### Domande sul materiale:
(1) Nel testo sul digiuno intermittente, di quale laboratorio di analisi cliniche è dirigente biologo Fabio Manzo?
(2) Scrivi il seguito del testo sul digiuno intermittente, partendo dopo l'ultima frase riportata.

### Testo della pagina:
########
Giovedì, 18 Luglio 2024
Alimentazione

Il digiuno intermittente: la panacea di tutti mali. Sarà proprio cosi?

I suggerimenti del biologo nutrizionista e dirigente biologo di laboratorio di analisi cliniche Fabio Manzo

E' la nuova moda del momento e perciò un po' tutti abbiamo sentito parlare del digiuno intermittente. Promette di essere la panacea di tutti i mali, riducendo l'obesità, abbassando la glicemia e la resistenza all'insulina, ma anche favorendo il miglioramento della funzione cognitiva e sensitivo-motoria.

La parola all'esperto

Sull'argomento interviene il biologo nutrizionista e dirigente biologo del laboratorio di analisi cliniche "A. Fleming" di Casapulla, Fabio Manzo: "In pratica promette di essere la prevenzione e la cura per la maggior parte dei mali che infestano il mondo in questo periodo. Nomi illustrissimi del panorama scientifico italiano ed internazionale ne sono stati i promotori. In primo luogo il dottor Walter Luongo con una forma di digiuno intermittente chiamata 'mima-digiuno' ed in cui ne ha spiegato in autorevoli studi scientifici le proprietà a livello metabolico, rendendoli poi celebri con svariati libri come 'la dieta della longevità'. Tra i fortissimi sostenitori di questo modello alimentare troviamo anche Umberto Veronesi, oncologo di grandissima fama, e negli ultimi tempi è salita alla ribalta per le sue affermazioni anche l'immunologa Antonella Viola. Ma in cosa consiste?".
########
### Estratto del dataset:
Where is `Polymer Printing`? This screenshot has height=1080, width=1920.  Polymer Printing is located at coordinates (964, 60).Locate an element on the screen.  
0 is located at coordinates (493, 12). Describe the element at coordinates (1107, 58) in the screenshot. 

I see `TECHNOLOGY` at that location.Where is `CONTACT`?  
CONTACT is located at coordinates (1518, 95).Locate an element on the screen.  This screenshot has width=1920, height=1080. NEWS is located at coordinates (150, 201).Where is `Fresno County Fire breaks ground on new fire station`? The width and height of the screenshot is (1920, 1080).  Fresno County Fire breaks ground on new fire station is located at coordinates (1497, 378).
########
### Elenco risposte:
(1) Del laboratorio di analisi cliniche "A. Fleming" di Casapulla.

(2)
I consigli da seguire

Il dottor Fabio Manzo ci fa un esempio di come funziona il digiuno intermittente: "La forma più conosciuta e più accreditata è quella 16/8, un modo per intendere 16 ore di digiuno e 8 di alimentazione. Un modo facile per ottenerlo è quello di saltare un pasto, principalmente la colazione o la cena. Autori illustri ed autorevoli consigliano peculiarmente la cena, nonostante sia tra le più complesse da gestire. E quale potrebbe essere un esempio di dieta intermittente? Ipotizziamo colazione alle ore 7:00 e pranzo alle ore 14:00 e digiuno a cena, per poi alimentarsi nuovamente a colazione il giorno dopo. Ma se vogliamo perdere peso nei momenti di alimentazione possiamo mangiare tutto? Le patatine fritte o la lasagna tutti i giorni? Decisamente no. Dobbiamo preferire un'alimentazione ricca di fibre, di verdure, di cereali integrali, di legumi e di noci, mandorle e nocciole. Per quanto riguarda le carni non vi è alcuna preclusione, ma è preferibile consumare carni magre, il pesce e ridurre al minimo il consumo di carni grasse e lavorate come i salumi".

Quindi conclude: "Sono necessari maggiori approfondimenti su questa dieta? Decisamente sì. Ad oggi l'unico regime alimentare con comprovata efficacia contro le malattie cardiovascolari e protettivo della salute è la dieta mediterranea. Anche se il digiuno intermittente descritto come lo abbiamo fatto in quest'articolo è molto vicino al modello della dieta mediterranea propriamente detta".